After years of research into RNAi medicine lumasiran, rare disease drugmaker Alnylam has scored its regulatory nod for the drug, to be marketed as Oxlumo, in the ultra-orphan rare disease primary hyperoxaluria type 1. It’s a development that’ll dramatically affect patient care in a field where there were previously no options and outcomes were devastating.
Officials in Europe on Thursday endorsed the med to treat the disease—which can lead to a range of severe complications—in all age groups. Patients with PH1 produce too much of a compound called oxalate, which eventually can lead to end-stage kidney disease and requires patients to get a dual liver/kidney transplant.
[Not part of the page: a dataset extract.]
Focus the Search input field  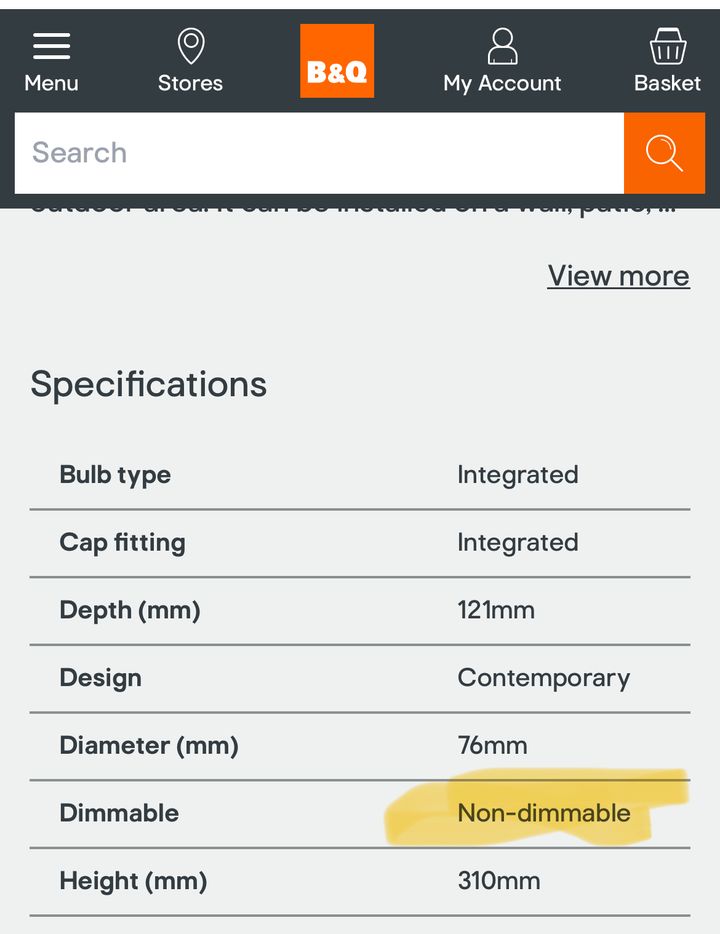(x=319, y=153)
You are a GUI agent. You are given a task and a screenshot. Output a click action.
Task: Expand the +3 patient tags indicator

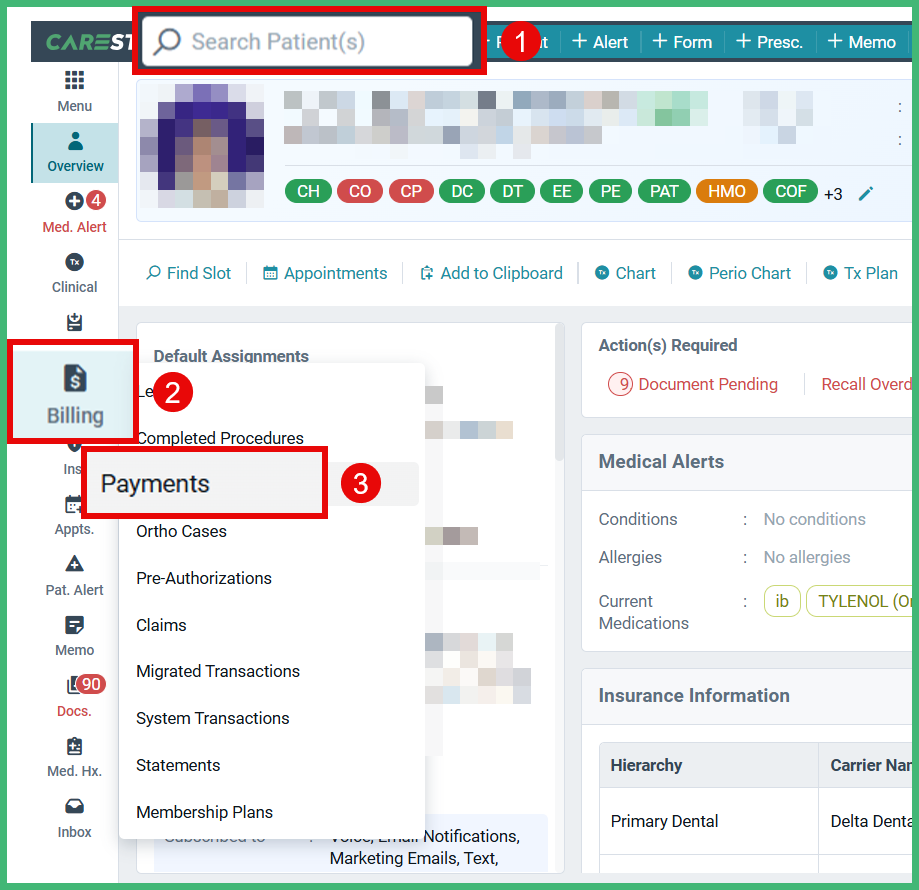[833, 192]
Alnylam expects a decision from the U.S. FDA on the medicine by early December.
The disease is typically tough to diagnose and patients’ average delay from symptom onset to diagnosis is six years, Alynlam says. Because of that lag, many patients progress to advanced kidney disease where they need intensive dialysis to filter out waste, including oxalate, until they’re eligible for organ transplants.
But Oxlumo works by halting the body’s overproduction of oxalate. The drug is given subcutaneously every three months.
Before the approval, there was no approved treatment for PH1. Thursday’s news marks a “potentially life-changing milestone for people diagnosed with this ultra-rare, debilitating disease—many of whom are infants and children—and their families,” Alnylam CEO John Maraganore said in a statement. The company advanced the medicine from early-stage research to an approval in six years, Maraganore said, and will move forward with the “same sense of urgency” as it negotiates access deals across Europe.
Since Alnylam markets medicines in rare diseases with high price tags, the company has embraced value-based deals that tie the benefit of treatment to payments. Its arrangements in Europe will vary from country to country.
In Europe, the “ability to enter into innovative agreements varies by country and local regulations,” Alnylam’s Brendan Martin, acting head of Europe, the Middle East and Africa, said in a statement. Still, the company intends to “work with health authorities across Europe to achieve responsible and sustainable access arrangements … that address the diverse patient population affected by PH1, which ranges from infants to adults, and we will adapt to the local context.”
“Our goal is to ensure that all patients in need have access to lumasiran while minimizing budget uncertainty for health services,” Martin added.
Oxlumo is Alnylam’s third marketed RNAi drug after FDA approvals in August 2018 for Onpattro and November 2019 for Givlaari. Those meds turned in “solid” third-quarter performances, Evercore ISI analysts Maneka Mirchandaney and Josh Schimmer wrote to clients earlier this month, posting sales of $82.5 million and $16.7 million, respectively. Onpattro is approved in polyneuropathy caused by hereditary transthyretin-mediated amyloidosis, while Givlaari treats acute hepatic porphyria.